Three important aspects of export to keep in mind are:

  • Export is automatic. When you enable an export target in the configuration file, the database servers take care of starting and stopping the connector on each server when the database starts and stops, including if nodes fail and rejoin the cluster. You can also start and stop export on a running database by updating the configuration file using the voltadmin update command.

  • Export is asynchronous. The actual delivery of the data to the export target is asynchronous to the transactions that initiate data transfer.

  • Stream data is queued for export as soon you declare a stream with the EXPORT TO TARGET clause and write to that stream. Even if the export target has not been configured yet. Similarly, when you drop the stream, its export queue is deleted, even if there is data waiting to be delivered to the configured export target.

The advantage of an asynchronous approach is that any delays in delivering the exported data to the target system do not interfere with the VoltDB database performance. The disadvantage is that VoltDB must handle queueing export data pending its actual transmission to the target, including ensuring durability in case of system failures. Again, this task is handled automatically by the VoltDB server process. But it is useful to understand how the export queuing works and its consequences.

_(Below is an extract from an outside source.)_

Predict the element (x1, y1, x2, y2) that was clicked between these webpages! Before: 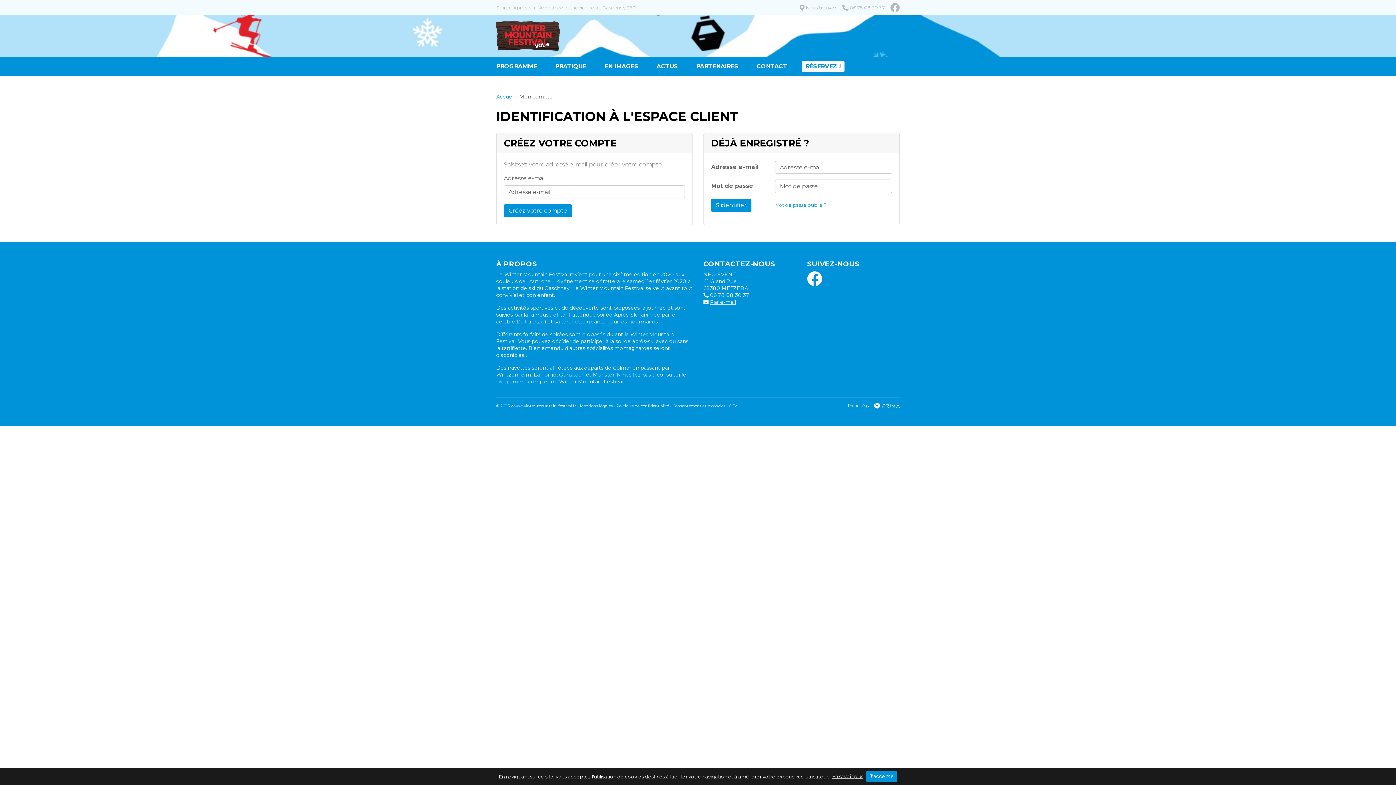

One consequence of this durability guarantee is that VoltDB will send at least one copy of every export record to the target. However, it is possible when recovering command logs or rejoining nodes, that certain export records are resent. It is up to the downstream target to handle these duplicate records. For example, using unique indexes or including a unique record ID in the export stream.

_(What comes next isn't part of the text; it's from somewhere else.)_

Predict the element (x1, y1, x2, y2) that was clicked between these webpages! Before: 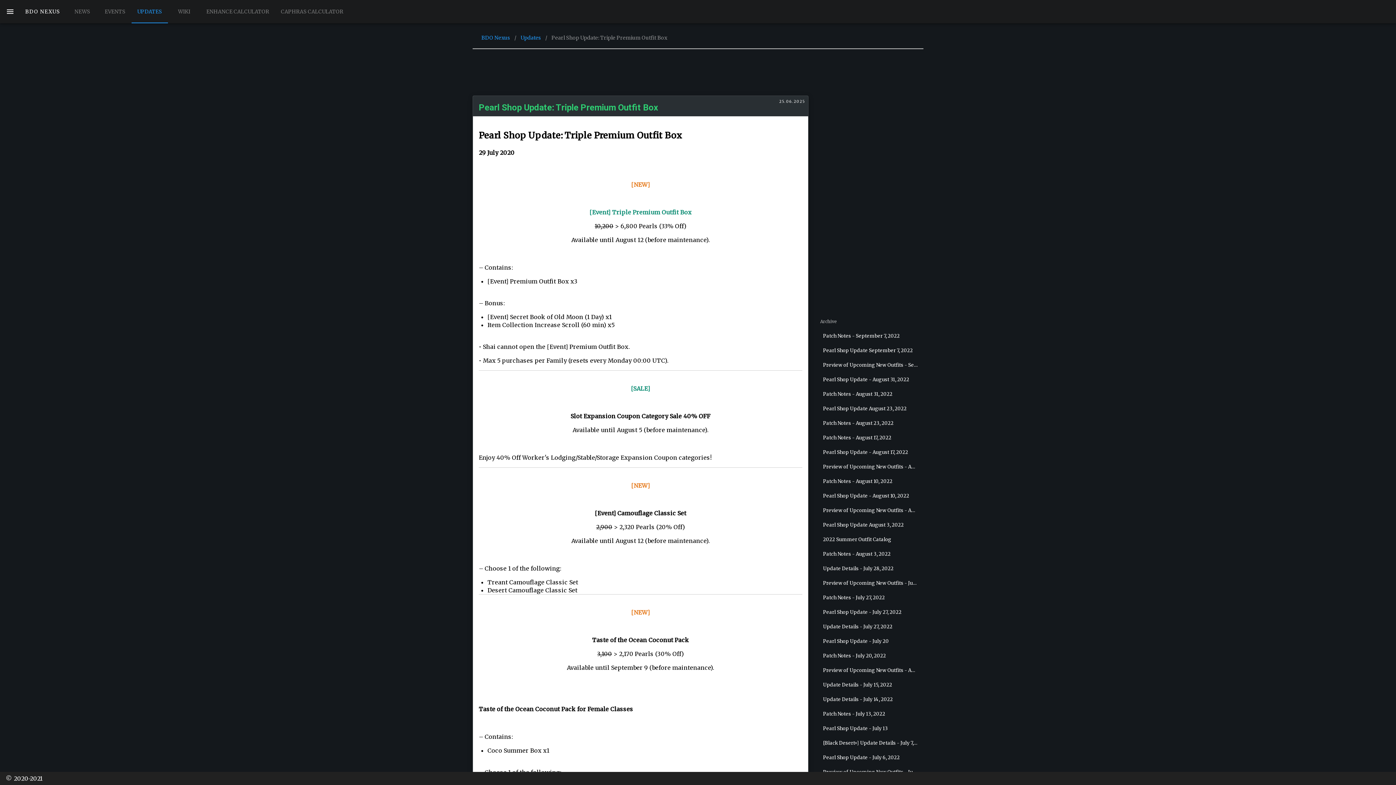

Another consequence of the durability guarantee is that VoltDB will not continue exporting to the target if it finds a gap in the data for a specific stream. Normally, this is not a problem because in a K-safe cluster if a node fails, another node can take over responsibility for writing (and queuing) export data. However, in unusual cases where export falls behind and nodes fail and rejoin consecutively, especially if the failed nodes are replaced by new nodes and their overflow data is lost, it is possible for gaps to occur in the queues of streamed data. When this happens, VoltDB issues a warning to the console (and via SNMP) and waits for the missing data to be resolved. You can also use the @Statistics system procedure with the EXPORT selector to determine exactly what records are and are not present in the queues. If the gap cannot be resolved, you must use the voltadmin export release command to free the queue and resume export at the next available record.

15.5.1. Export Overflow

VoltDB uses persistent files on disk to queue export data waiting to be written to its specified target. If for any reason the export target can not keep up with the connector, VoltDB writes the excess data in the export buffer from memory to disk. This protects your database in several ways:

  • If the destination target is not configured, is unreachable, or cannot keep up with the data flow, writing to disk helps VoltDB avoid consuming too much memory while waiting for the destination to accept the data.

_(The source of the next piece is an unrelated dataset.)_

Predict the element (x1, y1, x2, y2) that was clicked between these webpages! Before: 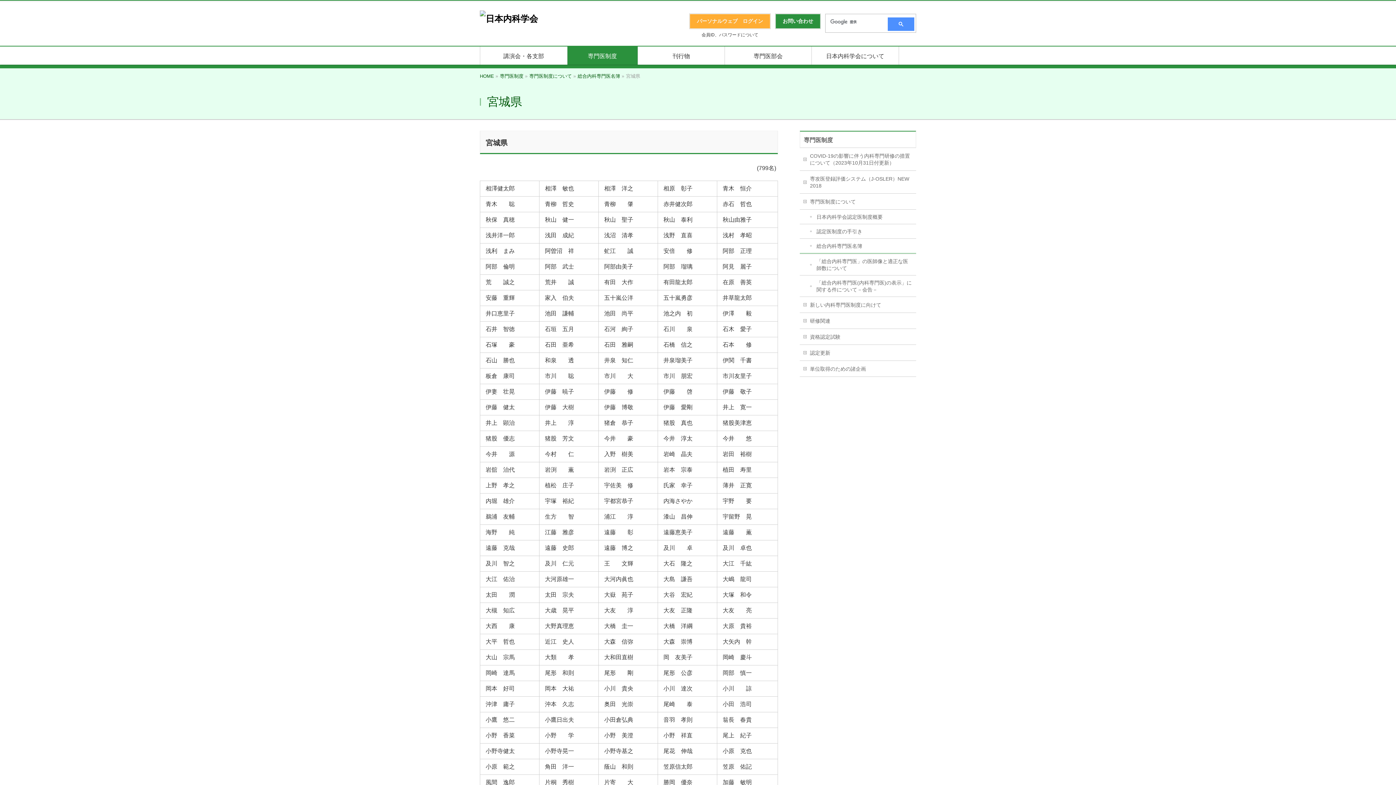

  • If the database stops, the export data is retained across sessions. When the database restarts, the connector will retrieve the overflow data and reinsert it in the export queue.

Even when the target does keep up with the flow, some amount of data is written to the overflow directory to ensure durability across database sessions. You can specify where VoltDB writes the overflow export data using the <exportoverflow> element in the configuration file. For example:

<paths>
   <exportoverflow path="/tmp/export/"/>
</paths>

If you do not specify a path for export overflow, VoltDB creates a subfolder in the database root directory. See Section 3.7.2, “Configuring Paths for Runtime Features” for more information about configuring paths in the configuration file.

15.5.2. Persistence Across Database Sessions

It is important to note that VoltDB only uses the disk storage for overflow data. However, you can force VoltDB to write all queued export data to disk using any of the following methods:

  • Calling the @Quiesce system procedure

  • Requesting a blocking snapshot (using voltadmin save --blocking)

  • Performing an orderly shutdown (using voltadmin shutdown)

This means that if you perform an orderly shutdown with the voltadmin shutdown command, you can recover the database — and any pending export queue data — by simply restarting the database cluster in the same root directories.

Note that when you initialize or re-initialize a root directory, any subdirectories of the root are purged.[5] So if your configuration did not specify a different location for the export overflow, and you re-initialize the root directories and then restore the database from a snapshot, the database is restored but the export overflow will be lost. If both your original and new configuration use the same, explicit directory outside the root directory for export overflow, you can start a new database and restore a snapshot without losing the overflow data.



[5] Initializing a root directory deletes any files in the command log and overflow directories. The snapshots directory is archived to a named subdirectory.